--- start ---

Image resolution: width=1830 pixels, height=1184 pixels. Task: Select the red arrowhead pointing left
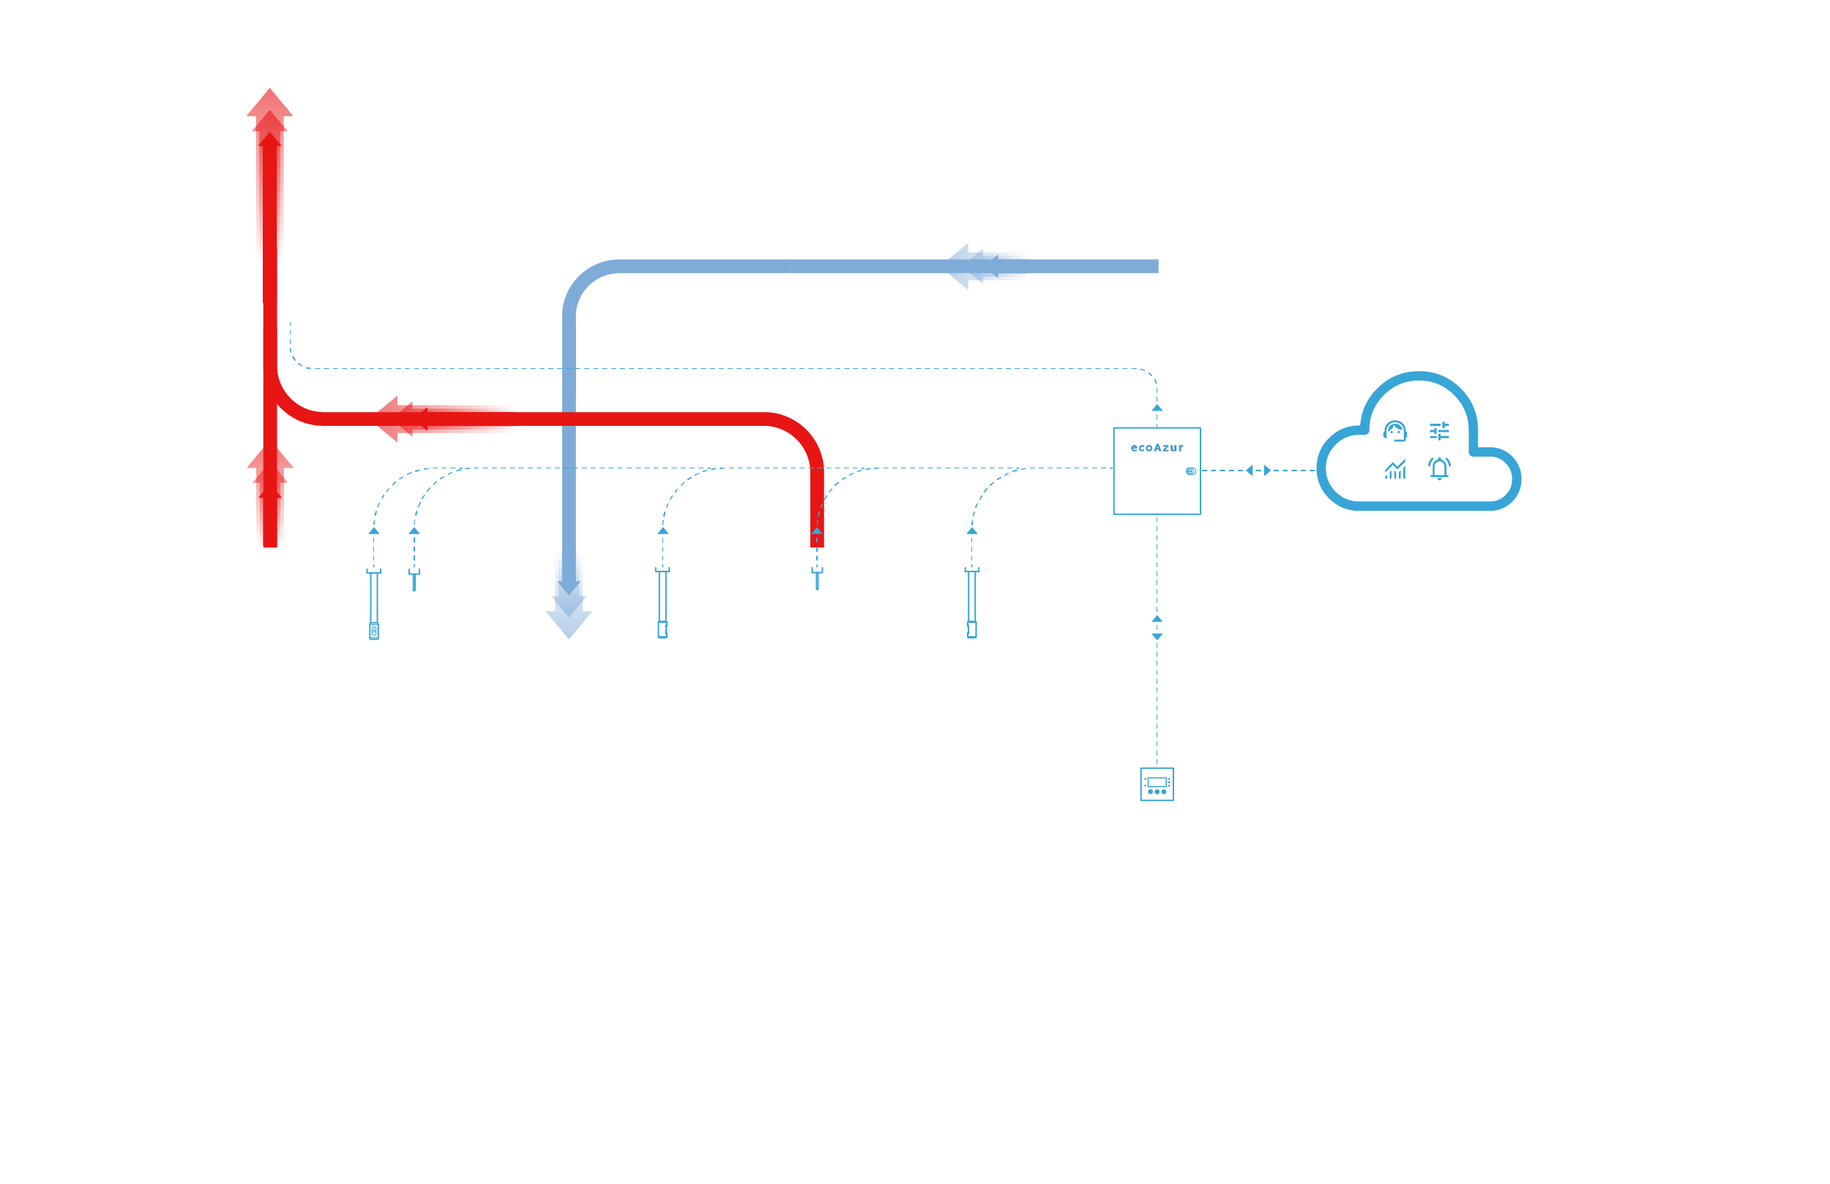388,419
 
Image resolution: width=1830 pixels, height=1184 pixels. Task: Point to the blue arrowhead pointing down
568,623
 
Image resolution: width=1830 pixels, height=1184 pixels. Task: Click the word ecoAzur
1157,447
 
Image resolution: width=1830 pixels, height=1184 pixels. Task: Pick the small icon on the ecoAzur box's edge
1190,471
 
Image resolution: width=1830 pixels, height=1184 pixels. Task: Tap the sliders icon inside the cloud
1439,431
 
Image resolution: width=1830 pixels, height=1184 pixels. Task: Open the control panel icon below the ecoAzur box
1157,784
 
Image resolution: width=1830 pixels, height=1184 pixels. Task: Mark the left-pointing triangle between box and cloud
1250,471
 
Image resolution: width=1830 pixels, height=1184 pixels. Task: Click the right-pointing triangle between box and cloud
1268,471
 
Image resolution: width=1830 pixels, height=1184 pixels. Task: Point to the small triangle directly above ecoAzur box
1157,408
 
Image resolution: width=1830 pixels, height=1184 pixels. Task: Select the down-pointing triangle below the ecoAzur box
1157,637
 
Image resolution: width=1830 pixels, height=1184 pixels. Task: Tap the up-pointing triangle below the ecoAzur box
1157,619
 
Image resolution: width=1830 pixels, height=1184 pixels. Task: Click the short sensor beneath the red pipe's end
817,578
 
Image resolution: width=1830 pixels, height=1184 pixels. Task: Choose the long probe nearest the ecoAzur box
972,604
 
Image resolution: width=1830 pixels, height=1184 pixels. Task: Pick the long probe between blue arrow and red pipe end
662,604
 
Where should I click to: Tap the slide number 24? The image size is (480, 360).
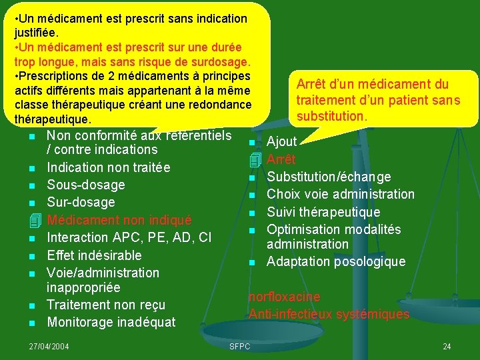(x=447, y=346)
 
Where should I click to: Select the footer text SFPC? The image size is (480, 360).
(x=239, y=346)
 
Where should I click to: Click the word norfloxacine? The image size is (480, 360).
(x=284, y=297)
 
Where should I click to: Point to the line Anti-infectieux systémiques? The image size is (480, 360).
(x=329, y=314)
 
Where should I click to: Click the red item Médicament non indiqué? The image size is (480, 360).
(x=119, y=220)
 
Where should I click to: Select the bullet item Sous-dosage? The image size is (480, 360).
(x=85, y=185)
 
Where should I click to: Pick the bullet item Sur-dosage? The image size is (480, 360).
(x=81, y=202)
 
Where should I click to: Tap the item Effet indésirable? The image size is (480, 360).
(x=94, y=255)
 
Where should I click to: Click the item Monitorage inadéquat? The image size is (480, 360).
(x=111, y=323)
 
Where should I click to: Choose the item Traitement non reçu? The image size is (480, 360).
(x=106, y=305)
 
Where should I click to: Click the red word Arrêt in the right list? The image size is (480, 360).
(x=281, y=160)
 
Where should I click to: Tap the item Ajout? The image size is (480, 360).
(x=281, y=141)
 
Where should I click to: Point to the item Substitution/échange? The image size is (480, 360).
(x=329, y=177)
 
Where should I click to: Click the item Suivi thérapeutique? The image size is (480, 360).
(x=323, y=212)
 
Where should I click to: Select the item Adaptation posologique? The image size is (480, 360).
(x=335, y=261)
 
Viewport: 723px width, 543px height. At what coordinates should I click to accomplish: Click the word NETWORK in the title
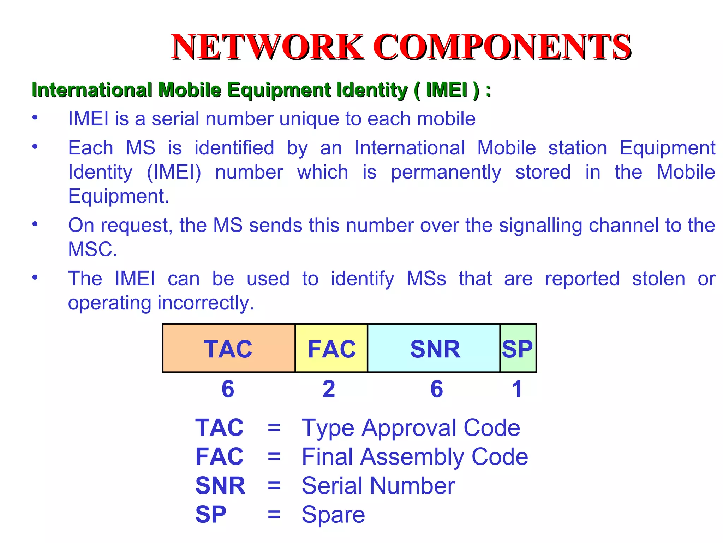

--- end ---

- WHAT YOU HAVE TO DO -
Reproduce every one of the records above with "triangle" renamed to "wedge" wherever it occurs, keeping everything else unchanged. Leave the pictures out.

- RESULT BELOW -
Image resolution: width=1830 pixels, height=1184 pixels. Task: Select the red arrowhead pointing left
388,419
 
Image resolution: width=1830 pixels, height=1184 pixels. Task: Point to the blue arrowhead pointing down
568,623
 
Image resolution: width=1830 pixels, height=1184 pixels. Task: Click the word ecoAzur
1157,447
 
Image resolution: width=1830 pixels, height=1184 pixels. Task: Pick the small icon on the ecoAzur box's edge
1190,471
 
Image resolution: width=1830 pixels, height=1184 pixels. Task: Tap the sliders icon inside the cloud
1439,431
 
Image resolution: width=1830 pixels, height=1184 pixels. Task: Open the control panel icon below the ecoAzur box
1157,784
 
Image resolution: width=1830 pixels, height=1184 pixels. Task: Mark the left-pointing wedge between box and cloud
1250,471
 
Image resolution: width=1830 pixels, height=1184 pixels. Task: Click the right-pointing wedge between box and cloud
1268,471
 
Image resolution: width=1830 pixels, height=1184 pixels. Task: Point to the small wedge directly above ecoAzur box
1157,408
 
Image resolution: width=1830 pixels, height=1184 pixels. Task: Select the down-pointing wedge below the ecoAzur box
1157,637
 
Image resolution: width=1830 pixels, height=1184 pixels. Task: Tap the up-pointing wedge below the ecoAzur box
1157,619
 
Image resolution: width=1830 pixels, height=1184 pixels. Task: Click the short sensor beneath the red pipe's end
817,578
 
Image resolution: width=1830 pixels, height=1184 pixels. Task: Choose the long probe nearest the ecoAzur box
972,604
 
Image resolution: width=1830 pixels, height=1184 pixels. Task: Pick the long probe between blue arrow and red pipe end
662,604
 
Where should I click to: Tap the slide number 24? The image size is (480, 360).
(x=447, y=346)
 
Where should I click to: Select the footer text SFPC? The image size is (480, 360).
(x=239, y=346)
 
Where should I click to: Click the word norfloxacine? The image size is (480, 360).
(x=284, y=297)
 
Where should I click to: Point to the line Anti-infectieux systémiques? The image size is (480, 360).
(x=329, y=314)
 
Where should I click to: Click the red item Médicament non indiqué? The image size is (480, 360).
(x=119, y=220)
 
Where should I click to: Select the bullet item Sous-dosage? The image size is (480, 360).
(x=85, y=185)
 
Where should I click to: Pick the bullet item Sur-dosage? The image size is (480, 360).
(x=81, y=202)
 
Where should I click to: Tap the item Effet indésirable? The image size is (480, 360).
(x=94, y=255)
 
Where should I click to: Click the item Monitorage inadéquat? The image size is (480, 360).
(x=111, y=323)
 
Where should I click to: Choose the item Traitement non reçu? The image size is (480, 360).
(x=106, y=305)
 
Where should I click to: Click the red word Arrêt in the right list? The image size is (480, 360).
(x=281, y=160)
 
Where should I click to: Tap the item Ajout? The image size is (480, 360).
(x=281, y=141)
 
Where should I click to: Point to the item Substitution/échange? The image size is (480, 360).
(x=329, y=177)
 
Where should I click to: Click the item Suivi thérapeutique? The image size is (480, 360).
(x=323, y=212)
 
Where should I click to: Select the item Adaptation posologique? The image size is (480, 360).
(x=335, y=261)
 
Viewport: 723px width, 543px height. At what coordinates should I click to accomplish: Click the word NETWORK in the title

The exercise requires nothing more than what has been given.